Merken Sie sich eines: Extreme Forderungen stärken immer Extremisten und Rechtspopulisten. Es geht um Zusammenhalt in unserer Gesellschaft und nicht um Spaltungs- und Ausgrenzungsmechanismen. Selbst der Bundesminister des Inneren, Herr de Maizère, sagte
– Zitat: „Gerade in Zeiten wie diesen kommt es darauf an, das Land zusammenzuhalten. Spaltung ist das Geschäft der AfD.“
Weise Worte, wenn Sie mich fragen!
Aber Ihr Vorschlag, die doppelte Staatsbürgerschaft abzuschaffen, ist integrationspolitisch deshalb gefährlich, weil Sie Inhaber zweier Pässe einem unverantwortlichen Generalverdacht im Hinblick auf ein vermeintliches Sicherheits- und Loyalitätsrisiko aussetzen. Das ist eine integrationspolitische Bankrotterklärung.
Und in Bezug auf hier lebende Deutsch-Türken treibt ein solcher Vorschlag gerade diese Gruppe im Endeffekt sogar in die Arme eines Herrn Erdogan.
In diesem Zusammenhang frage ich Sie ganz ernsthaft: Sind Personen wie Herr Onay, Herr McAllister oder meine Wenigkeit – die wir alle einen zweiten Pass besitzen – ein mögliches Sicherheits- oder Loyalitätsrisiko?!
Glauben Sie mir, verehrte Kolleginnen und Kollegen der CDU, an unser aller Loyalitätsbekundungen zu unserer Nation und unserem freiheitlich-demokratischen Gemeinwesens ist nicht zu rütteln!
Das Gefährliche an Ihrer wahltaktischen Strategie ist, dass die doppelte Staatsbürgerschaft vor allem den jungen Menschen hilft, die in Deutschland aufgewachsen und voll integriert sind. Genau diese müssen sich seit unserer Einigung auf Bundesebene, an der Sie, sehr geehrter Herr Minister Pistorius, maßgeblich beteiligt waren – noch einmal herzlichen Dank dafür -, nicht mehr für Deutschland und gegen ihre Eltern bzw. gegen ihre Wurzeln oder umgekehrt entscheiden. Daran ist mit uns nicht zu rütteln!
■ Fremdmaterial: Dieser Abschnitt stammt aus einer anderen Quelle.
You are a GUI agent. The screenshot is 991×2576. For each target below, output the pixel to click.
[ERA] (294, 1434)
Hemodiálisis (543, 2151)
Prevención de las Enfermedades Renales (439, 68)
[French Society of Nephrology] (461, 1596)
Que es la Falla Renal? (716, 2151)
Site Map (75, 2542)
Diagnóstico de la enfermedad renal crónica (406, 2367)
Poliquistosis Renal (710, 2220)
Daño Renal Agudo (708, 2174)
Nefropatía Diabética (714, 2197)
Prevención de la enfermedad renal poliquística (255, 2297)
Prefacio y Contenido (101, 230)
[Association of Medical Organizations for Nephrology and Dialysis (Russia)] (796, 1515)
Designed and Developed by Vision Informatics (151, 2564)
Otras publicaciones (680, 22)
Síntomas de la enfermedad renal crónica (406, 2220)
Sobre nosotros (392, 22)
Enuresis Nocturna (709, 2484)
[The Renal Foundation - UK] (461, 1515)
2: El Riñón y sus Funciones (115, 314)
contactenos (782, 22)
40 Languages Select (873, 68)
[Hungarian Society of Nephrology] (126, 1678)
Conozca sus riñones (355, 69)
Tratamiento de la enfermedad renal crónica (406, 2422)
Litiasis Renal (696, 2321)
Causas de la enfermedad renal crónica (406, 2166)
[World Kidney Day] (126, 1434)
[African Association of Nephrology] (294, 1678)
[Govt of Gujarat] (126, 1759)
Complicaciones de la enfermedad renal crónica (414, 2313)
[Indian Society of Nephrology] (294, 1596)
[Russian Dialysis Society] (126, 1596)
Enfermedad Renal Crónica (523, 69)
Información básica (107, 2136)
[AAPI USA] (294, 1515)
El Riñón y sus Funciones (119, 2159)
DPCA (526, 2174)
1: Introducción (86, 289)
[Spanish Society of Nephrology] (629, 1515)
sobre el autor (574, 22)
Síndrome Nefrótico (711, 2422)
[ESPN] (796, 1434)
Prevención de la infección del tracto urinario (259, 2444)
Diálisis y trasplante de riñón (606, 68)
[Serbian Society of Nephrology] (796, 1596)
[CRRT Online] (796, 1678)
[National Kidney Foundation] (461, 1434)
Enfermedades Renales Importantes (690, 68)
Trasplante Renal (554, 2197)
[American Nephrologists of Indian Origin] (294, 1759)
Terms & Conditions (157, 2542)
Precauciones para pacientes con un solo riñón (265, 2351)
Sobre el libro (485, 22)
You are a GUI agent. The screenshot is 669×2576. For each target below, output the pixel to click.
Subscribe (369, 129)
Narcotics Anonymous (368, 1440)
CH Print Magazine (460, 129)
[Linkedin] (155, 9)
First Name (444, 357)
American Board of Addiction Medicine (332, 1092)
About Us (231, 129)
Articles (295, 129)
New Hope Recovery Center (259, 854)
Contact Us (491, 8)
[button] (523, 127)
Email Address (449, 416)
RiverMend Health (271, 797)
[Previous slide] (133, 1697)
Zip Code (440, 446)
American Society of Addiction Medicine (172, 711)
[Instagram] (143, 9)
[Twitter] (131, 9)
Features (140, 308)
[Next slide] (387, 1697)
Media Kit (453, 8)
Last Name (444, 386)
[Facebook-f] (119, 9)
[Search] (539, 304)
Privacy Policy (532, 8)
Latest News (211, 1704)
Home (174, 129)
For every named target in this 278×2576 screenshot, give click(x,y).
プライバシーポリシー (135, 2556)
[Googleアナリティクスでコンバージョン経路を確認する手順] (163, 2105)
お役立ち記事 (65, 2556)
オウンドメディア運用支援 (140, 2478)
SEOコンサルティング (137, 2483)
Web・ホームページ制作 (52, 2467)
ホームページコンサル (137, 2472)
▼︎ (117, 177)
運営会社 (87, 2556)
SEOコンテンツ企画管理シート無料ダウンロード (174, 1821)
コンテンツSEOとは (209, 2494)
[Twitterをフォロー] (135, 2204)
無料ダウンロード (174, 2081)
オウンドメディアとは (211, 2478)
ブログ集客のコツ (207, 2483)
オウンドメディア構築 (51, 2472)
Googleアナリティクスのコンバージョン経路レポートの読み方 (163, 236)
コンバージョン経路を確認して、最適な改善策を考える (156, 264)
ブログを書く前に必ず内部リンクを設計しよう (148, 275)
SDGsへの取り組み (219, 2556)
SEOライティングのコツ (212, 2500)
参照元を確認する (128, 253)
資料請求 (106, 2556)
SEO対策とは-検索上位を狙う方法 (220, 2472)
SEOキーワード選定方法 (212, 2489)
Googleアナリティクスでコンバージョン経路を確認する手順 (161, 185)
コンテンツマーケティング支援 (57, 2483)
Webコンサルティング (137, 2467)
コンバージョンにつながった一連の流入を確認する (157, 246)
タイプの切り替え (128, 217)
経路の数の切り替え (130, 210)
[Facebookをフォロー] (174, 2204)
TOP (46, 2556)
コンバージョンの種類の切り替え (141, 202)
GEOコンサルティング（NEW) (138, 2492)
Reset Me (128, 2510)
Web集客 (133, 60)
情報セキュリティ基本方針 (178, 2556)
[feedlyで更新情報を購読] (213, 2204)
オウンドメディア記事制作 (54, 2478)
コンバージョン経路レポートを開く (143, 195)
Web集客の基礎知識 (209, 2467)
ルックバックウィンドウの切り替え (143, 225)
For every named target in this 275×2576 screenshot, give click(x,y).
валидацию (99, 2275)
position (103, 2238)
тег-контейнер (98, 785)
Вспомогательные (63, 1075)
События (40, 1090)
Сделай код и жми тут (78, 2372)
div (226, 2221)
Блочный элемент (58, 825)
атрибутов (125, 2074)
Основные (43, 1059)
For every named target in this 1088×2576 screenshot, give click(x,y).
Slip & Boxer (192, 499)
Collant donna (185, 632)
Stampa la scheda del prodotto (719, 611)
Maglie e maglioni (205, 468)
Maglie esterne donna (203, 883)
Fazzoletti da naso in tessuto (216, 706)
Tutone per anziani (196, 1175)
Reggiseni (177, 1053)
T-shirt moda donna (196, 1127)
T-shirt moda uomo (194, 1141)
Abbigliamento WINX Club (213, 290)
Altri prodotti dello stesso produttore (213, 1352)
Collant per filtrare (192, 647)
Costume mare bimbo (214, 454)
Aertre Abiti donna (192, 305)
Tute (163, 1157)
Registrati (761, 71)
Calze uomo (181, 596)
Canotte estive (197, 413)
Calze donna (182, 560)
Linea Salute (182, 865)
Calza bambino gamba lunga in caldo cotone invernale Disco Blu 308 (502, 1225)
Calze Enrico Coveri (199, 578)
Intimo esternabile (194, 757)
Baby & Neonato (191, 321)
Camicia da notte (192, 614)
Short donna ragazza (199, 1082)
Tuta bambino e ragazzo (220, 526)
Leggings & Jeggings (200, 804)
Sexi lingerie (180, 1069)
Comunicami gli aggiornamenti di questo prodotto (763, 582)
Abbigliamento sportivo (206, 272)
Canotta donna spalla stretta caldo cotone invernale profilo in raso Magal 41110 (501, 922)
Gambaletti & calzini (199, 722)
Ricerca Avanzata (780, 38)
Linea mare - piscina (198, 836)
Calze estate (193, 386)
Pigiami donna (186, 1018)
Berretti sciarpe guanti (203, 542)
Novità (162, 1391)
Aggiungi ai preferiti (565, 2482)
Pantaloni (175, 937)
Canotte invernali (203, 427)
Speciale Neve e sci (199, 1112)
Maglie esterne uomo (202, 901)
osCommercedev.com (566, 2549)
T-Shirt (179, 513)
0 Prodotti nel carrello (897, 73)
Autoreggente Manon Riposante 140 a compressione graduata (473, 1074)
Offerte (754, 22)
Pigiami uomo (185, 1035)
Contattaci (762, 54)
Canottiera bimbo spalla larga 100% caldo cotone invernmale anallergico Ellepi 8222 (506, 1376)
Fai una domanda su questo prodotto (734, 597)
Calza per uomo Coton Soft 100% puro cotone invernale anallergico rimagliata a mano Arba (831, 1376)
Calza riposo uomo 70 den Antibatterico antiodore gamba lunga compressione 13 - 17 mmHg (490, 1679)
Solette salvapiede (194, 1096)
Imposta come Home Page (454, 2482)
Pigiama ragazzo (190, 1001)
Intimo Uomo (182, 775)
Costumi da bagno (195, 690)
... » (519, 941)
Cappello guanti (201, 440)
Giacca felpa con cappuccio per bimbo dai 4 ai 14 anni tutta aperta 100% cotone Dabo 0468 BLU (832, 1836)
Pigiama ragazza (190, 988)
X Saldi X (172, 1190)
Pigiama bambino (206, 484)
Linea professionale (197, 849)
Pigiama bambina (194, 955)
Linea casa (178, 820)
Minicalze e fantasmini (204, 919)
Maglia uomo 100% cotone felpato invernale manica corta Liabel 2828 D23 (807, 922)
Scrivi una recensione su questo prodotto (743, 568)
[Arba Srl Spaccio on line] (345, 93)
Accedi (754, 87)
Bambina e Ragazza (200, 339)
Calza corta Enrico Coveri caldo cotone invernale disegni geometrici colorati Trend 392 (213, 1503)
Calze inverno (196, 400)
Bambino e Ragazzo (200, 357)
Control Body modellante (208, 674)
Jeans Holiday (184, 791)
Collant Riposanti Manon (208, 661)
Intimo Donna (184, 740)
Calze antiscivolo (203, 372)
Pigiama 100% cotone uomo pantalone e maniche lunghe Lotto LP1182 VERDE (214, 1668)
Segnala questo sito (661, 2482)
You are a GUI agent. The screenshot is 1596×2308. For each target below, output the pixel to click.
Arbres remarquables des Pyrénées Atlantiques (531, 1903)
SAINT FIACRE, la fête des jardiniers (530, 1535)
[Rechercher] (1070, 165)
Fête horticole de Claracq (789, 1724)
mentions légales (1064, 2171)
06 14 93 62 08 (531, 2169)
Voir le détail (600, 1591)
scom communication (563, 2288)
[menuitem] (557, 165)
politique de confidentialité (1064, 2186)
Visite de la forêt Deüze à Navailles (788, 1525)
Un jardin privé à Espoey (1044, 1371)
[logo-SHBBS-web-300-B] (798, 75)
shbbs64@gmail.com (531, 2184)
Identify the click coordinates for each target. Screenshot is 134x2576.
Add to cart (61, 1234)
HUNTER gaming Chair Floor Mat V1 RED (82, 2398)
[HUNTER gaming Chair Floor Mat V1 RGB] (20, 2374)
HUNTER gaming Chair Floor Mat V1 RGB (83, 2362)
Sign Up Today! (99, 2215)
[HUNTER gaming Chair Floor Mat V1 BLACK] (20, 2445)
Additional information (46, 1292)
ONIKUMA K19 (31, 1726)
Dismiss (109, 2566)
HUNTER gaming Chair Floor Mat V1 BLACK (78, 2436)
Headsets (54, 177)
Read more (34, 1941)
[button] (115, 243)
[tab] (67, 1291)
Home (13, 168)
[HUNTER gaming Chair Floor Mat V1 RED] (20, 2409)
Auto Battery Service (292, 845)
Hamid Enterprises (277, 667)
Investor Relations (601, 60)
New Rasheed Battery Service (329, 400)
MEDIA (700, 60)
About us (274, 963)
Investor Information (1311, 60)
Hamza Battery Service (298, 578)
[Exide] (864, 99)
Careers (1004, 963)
Daher mein abschließender Appel an Sie: Bleiben Sie auf dem bereits eingeschlagenen Pfad einer teilhabeorientierten Integrationspolitik – Sie sind auf Bundesebene schon einen weiten Weg gegangen – und verlassen Sie den nun verfolgten Weg in die Populismusfalle. Denn dieser Weg ist nicht nur gefährlich für unser Zusammenleben, sondern er steht auch in krassem Widerspruch mit dem grundsätzlichen Verständnis von Willkommens- und Anerkennungskultur. Er ist auch Ausdruck einer überholt national gesinnten Abschottungskultur des vorigen Jahrhunderts.
In diesem Sinne brauchen wir keine „Politik für das Gestern“, sondern auch in Sinne unseres gesellschaftlichen Zusammenhalts und unserer Sicherheit mehr Haltung und Anstand; schlichtweg mehr Teilhabe und Integration und weniger Ausgrenzung und Spaltung!
Herzlichen Dank für Ihre Aufmerksamkeit!